Acerca das questões que envolvem servidores públicos, analisar os itens abaixo: I. O servidor público estável somente perderá o cargo mediante processo administrativo em que lhe seja assegurada ampla defesa. II. É vedada a nomeação de cônjuge, companheiro ou parente em linha reta, colateral ou por afinidade, até o terceiro grau, inclusive, da autoridade nomeante ou de servidor da mesma pessoa jurídica investido em cargo de direção, chefia ou assessoramento, para o exercício de cargo em comissão ou de confiança, previsão esta trazida através de súmula vinculante pelo STF, resguardando, entre outros princípios constitucionais, o da moralidade. III. Os procedimentos de avaliação periódica de desempenho dos servidores ainda não estáveis se dão na forma de lei complementar, mas representam processos unilaterais conduzidos pelas chefias, de modo que, em face a estes processos, não cabe o exercício do contraditório e da ampla defesa, já que se trata de análise objetiva acerca do desenvolvimento das funções do cargo público.

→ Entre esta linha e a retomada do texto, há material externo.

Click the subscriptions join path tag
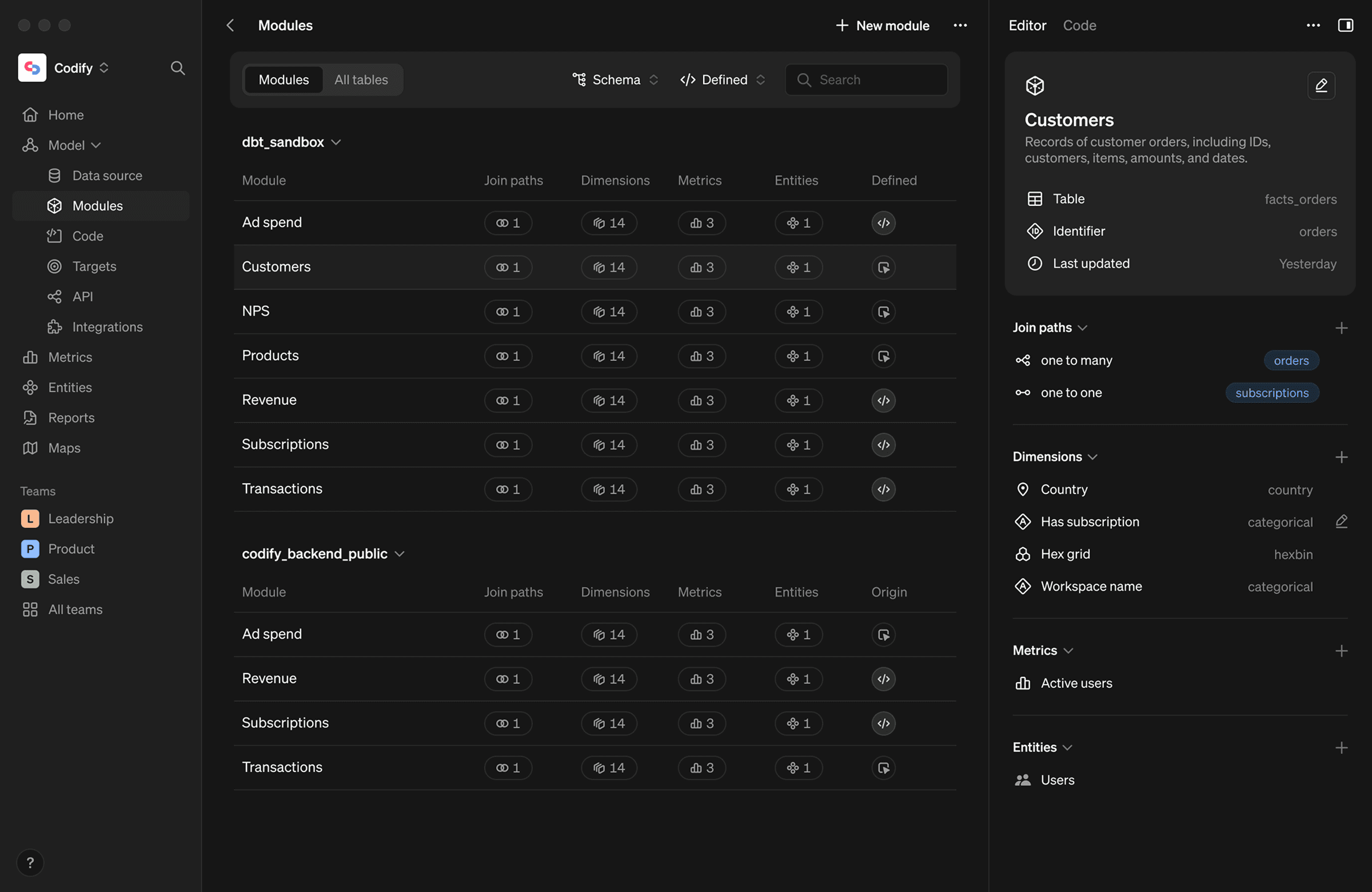 [1271, 393]
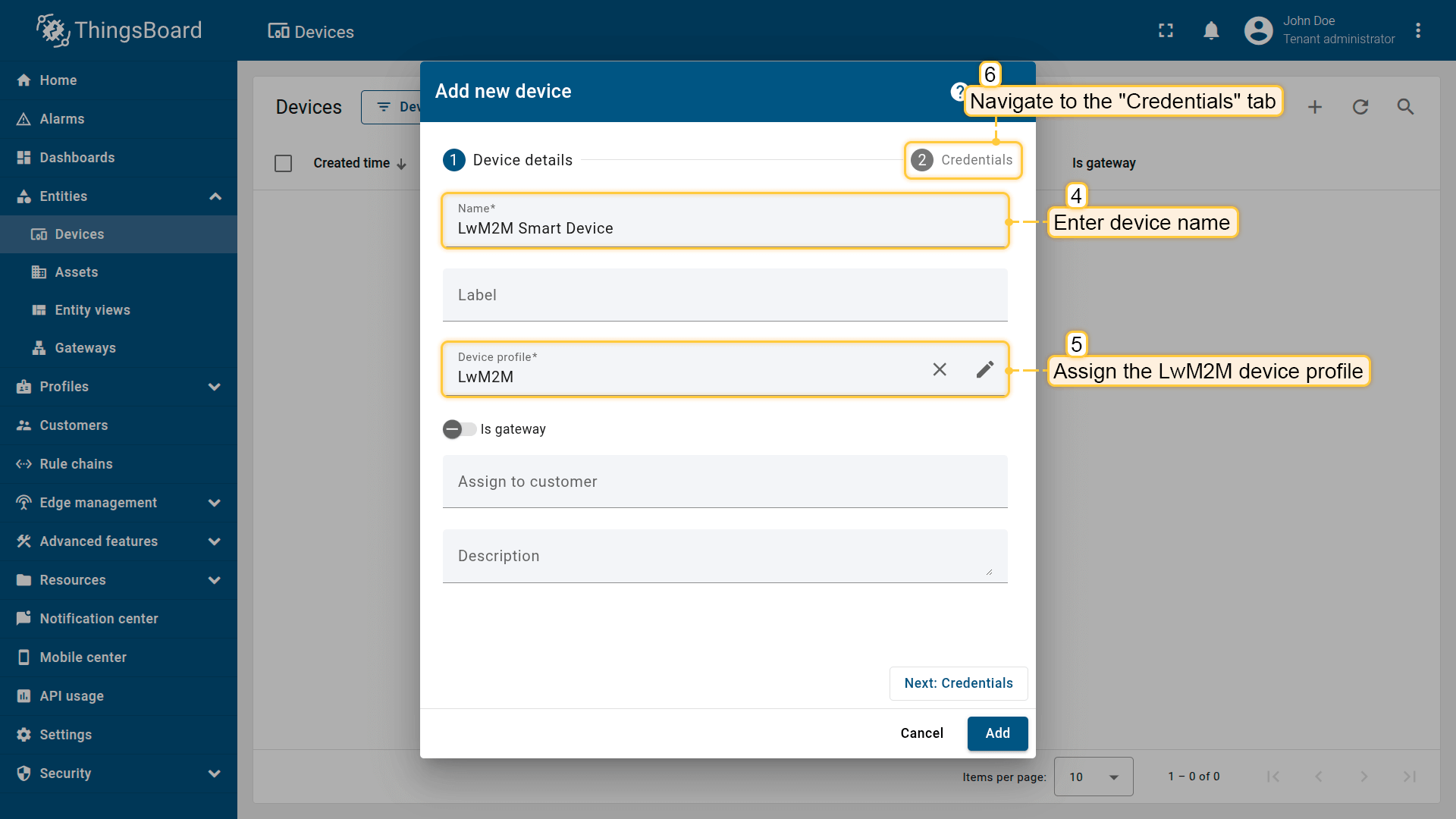
Task: Open the items per page dropdown
Action: click(1093, 777)
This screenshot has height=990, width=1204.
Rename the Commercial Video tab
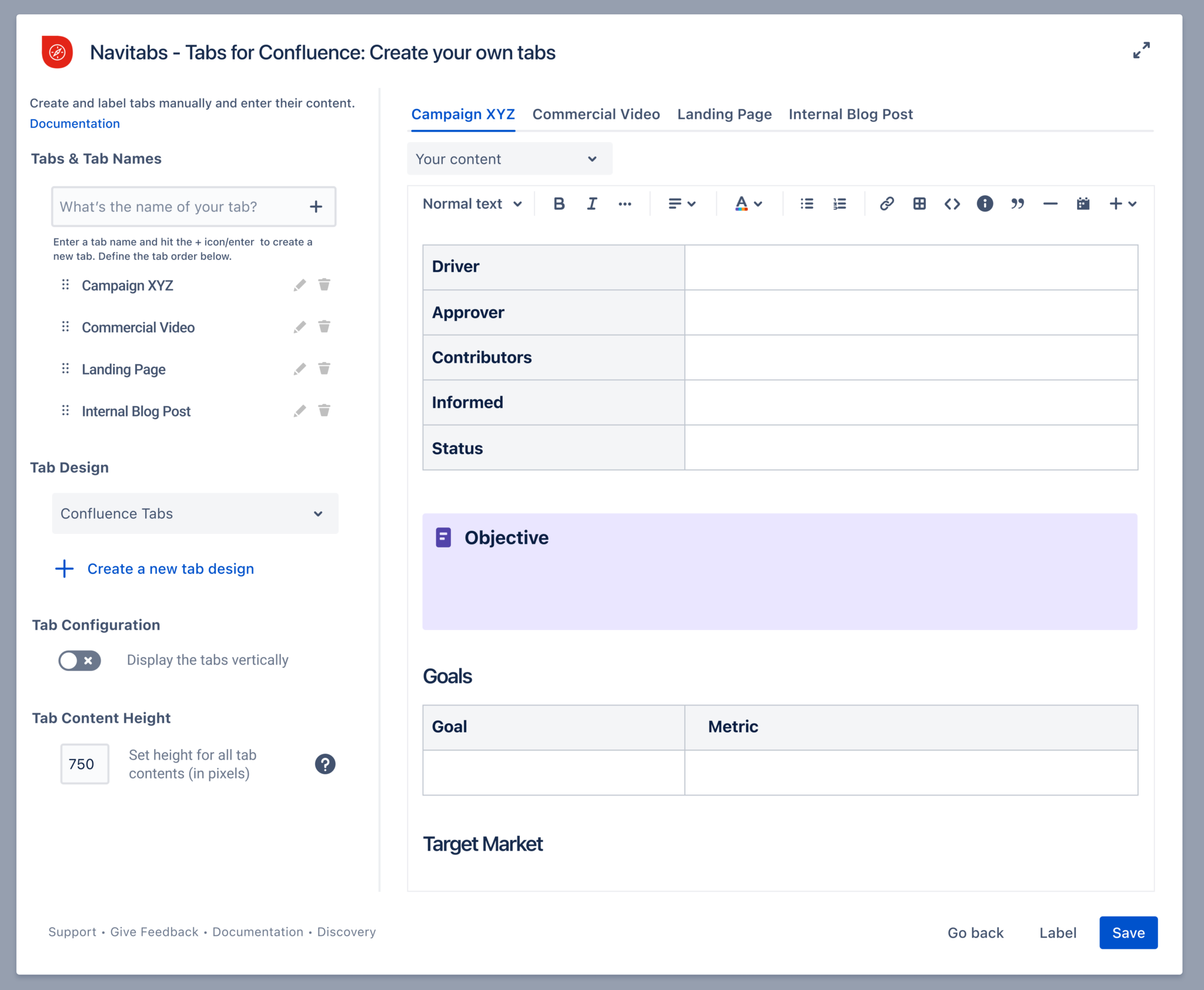[x=300, y=327]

Está(ão) CORRETO(S):
- A)Somente o item I.
Errada, porque o item II também está correto e o item I é incompleto ao ignorar outras hipóteses constitucionais de perda do cargo.
- B)Somente o item II.
Certa, pois somente o item II está de acordo com a Súmula Vinculante 13 do STF.

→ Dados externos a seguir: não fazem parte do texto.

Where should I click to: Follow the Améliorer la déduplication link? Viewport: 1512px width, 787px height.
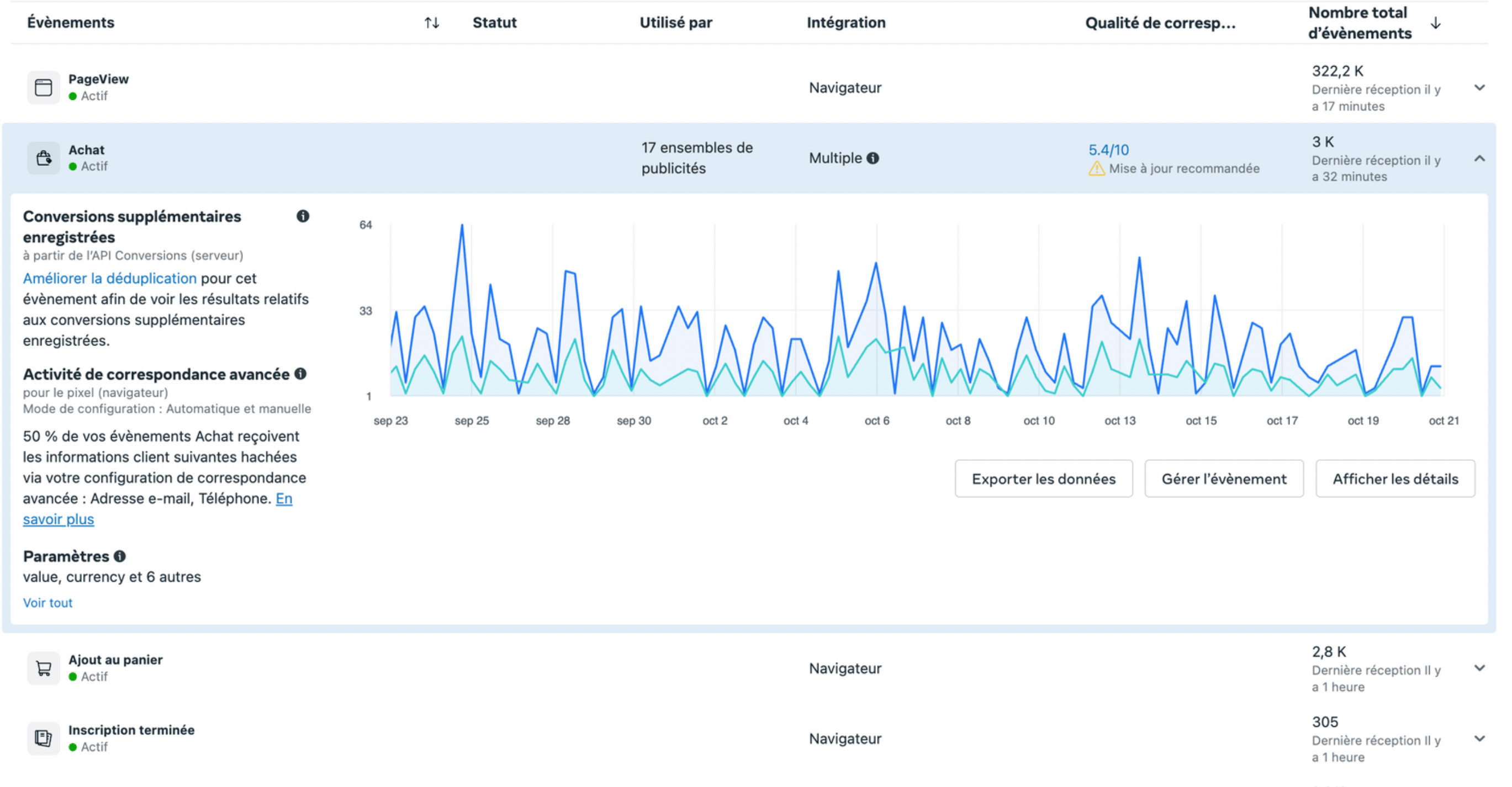(x=110, y=279)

- C)Somente os itens I e II.
Errada, porque o item I não está correto: a Constituição prevê outras formas de perda do cargo além do processo administrativo.
- D)Somente os itens II e III.
Errada, porque o item III está incorreto ao afirmar que não há contraditório e ampla defesa e ao tratar de servidor não estável.
Gabarito: B
A questão gira em torno do art. 41 da Constituição Federal, que trata da estabilidade do servidor público. Muita gente olha para a frase do item I e pensa: "perda do cargo só por processo administrativo com defesa". Mas a Constituição traz outras hipóteses, como a sentença judicial transitada em julgado e a avaliação periódica de desempenho, nos termos de lei complementar. Ou seja, o item I ficou estreito demais e, por isso, está errado. O item II está correto. A vedação ao nepotismo foi consolidada pelo STF na Súmula Vinculante 13, que impede a nomeação de cônjuge, companheiro ou parente até o terceiro grau, inclusive, para cargo em comissão ou função de confiança, quando houver vínculo com a autoridade nomeante ou com servidor da mesma pessoa jurídica que exerça direção, chefia ou assessoramento. A lógica aí é proteger a moralidade administrativa, evitando o famoso "empreguismo de família". Já o item III está errado por dois motivos. Primeiro, a avaliação periódica de desempenho é tema ligado ao servidor estável, não ao não estável. Segundo, a Constituição exige lei complementar e assegura ampla defesa nesse procedimento, então não se trata de um ato unilateral imune ao contraditório. Em concurso, quando a banca fala que não cabe defesa, vale acender a luz amarela na hora. Portanto, como apenas o item II está correto, o gabarito é a alternativa B.